Joey Smith, Sellers Realty

Telling Stories of Clinton

Location: Hilton Knoxville

Joey Smith of Sellers Realty in Clinton wants to be remembered as someone who made a difference in his community. “I’m one of the local historians in Clinton, and I spend a lot of time reading about all the folks who came before me here,” he shared. “If I could do half the things they did to help build up the place we live, if I could be remembered as someone who did important things like that for my community, then I’d be thrilled.”
 
Joey grew up in Clinton and graduated from Clinton High School. After attending college in West Tennessee and living in Nashville with his wife when they were newly married, he eventually returned to East Tennessee to begin his career in real estate in the town he loves. “My folks and my brother are here,” he explained, “and my wife’s parents just moved here from Nashville. We all live near each other in the same neighborhood—it’s the 2023 version of the old homestead. Some people say I’m crazy, but I think it’s perfect.”
 
In addition to his love for Clinton and its history, Joey loves art, design, and historic homes. “I’ve always loved houses and architecture,” he remarked. “I used to pick up old house magazines and flip through them when I was a kid. Now, historic homes are my favorite houses to list. The structures are interesting, but so are the stories of all the people who’ve lived there.”
 
“People like to know those kinds of things,” he continued. “Even though I sell houses, I don’t say I’m a salesperson…I’m a storyteller. I like introducing people to this community and telling them about life here. To me, it’s not really selling—it’s just helping people put the pieces together.”
 
Joey is most proud of his family—his lovely wife and their two children, ages 10 and 8—and to him, success means raising two healthy, well-adjusted, kind, and loving children. “They are why I do everything I do,” he emphasized. “My goal in life is to give my family what they need to be happy and successful themselves.”
 
Keeping his family as his top priority is one way Joey keeps his work and home life balanced. He always puts his family first. If he’s got a dance recital or a ballgame to attend, then he might miss a listing appointment.
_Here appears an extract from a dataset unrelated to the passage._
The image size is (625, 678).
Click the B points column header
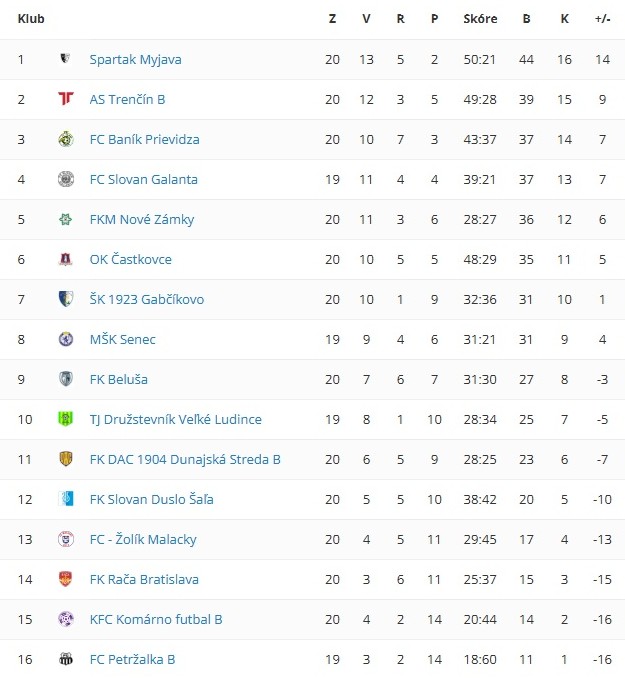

But being there for his kids is as important in his schedule as anything business-related.
 
Joey finds absolute joy and pleasure every day in his morning routine: get up at 5:30am, go work out, come home and help get the kids up, take the kids to school (accompanied by the family dog). Then, at work, there’s something different to do every day, never the same thing two days in a row. So there’s a comforting mixture of routine and complete and utter chaos!
 
On Joey’s bucket list is a visit to the Holy Land. If he had time to learn something new…professionally, he’d want to learn the ins and outs of how to run a real estate office, and personally, he’d like to become proficient at playing the autoharp, that Appalachian folk instrument (he owns one).
 
He’s currently reading Hank the Cow Dog with his kids. “It sounds like a little kids book, but I have horse-laughed reading it to them,” he admitted. The last book he read for himself was This Promise of Change, a memoir by one of the 12 Black students who enrolled in Clinton High School in 1956, helping CHS become the first public high school in the state of Tennessee to integrate in the 1950s.
 
If Joey had to change careers, he’d probably be a teacher. He’s on the city school board in Clinton and enjoys getting into the classroom to sub occasionally as well. If he could have dinner with anyone, he’d choose one of Clinton’s old mayors from the 1920s, Glen Medaris. “He was a really quiet, unassuming kind of guy,” Joey described, “but he made lots of plans and improvements for the community—like paved streets and street lights and new schools. I’d love to ask him about how he managed the city.”
 
Two of the greatest influences in Joey’s life have been his parents and his broker, Bobbie Sellers. “Bobbie really connects deeply with the community,” he said, “and that’s how I feel also. I probably would never have tried to do this job with anyone but her. And my parents taught me and molded me into a good person, which is more important than being successful financially, so I’ve got to give them credit, too.”